> **PROBLEM REQUIREMENTS**: Copy out each line of the material that includes the word "Open".

======== MATERIAL PROVIDED

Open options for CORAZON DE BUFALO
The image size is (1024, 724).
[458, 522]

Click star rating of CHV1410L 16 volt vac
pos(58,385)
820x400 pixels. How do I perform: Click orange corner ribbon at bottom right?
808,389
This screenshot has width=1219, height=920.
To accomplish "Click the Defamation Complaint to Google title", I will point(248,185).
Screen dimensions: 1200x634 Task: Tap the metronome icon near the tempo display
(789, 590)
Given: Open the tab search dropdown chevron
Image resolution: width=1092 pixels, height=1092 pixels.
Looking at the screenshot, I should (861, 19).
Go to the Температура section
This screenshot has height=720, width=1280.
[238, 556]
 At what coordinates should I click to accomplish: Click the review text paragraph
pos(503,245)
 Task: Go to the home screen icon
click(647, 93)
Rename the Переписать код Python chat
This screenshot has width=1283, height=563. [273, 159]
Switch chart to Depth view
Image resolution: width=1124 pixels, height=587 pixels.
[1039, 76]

================

> **SOLUTION TO THIS EXERCISE**:
Open options for CORAZON DE BUFALO
Given: Open the tab search dropdown chevron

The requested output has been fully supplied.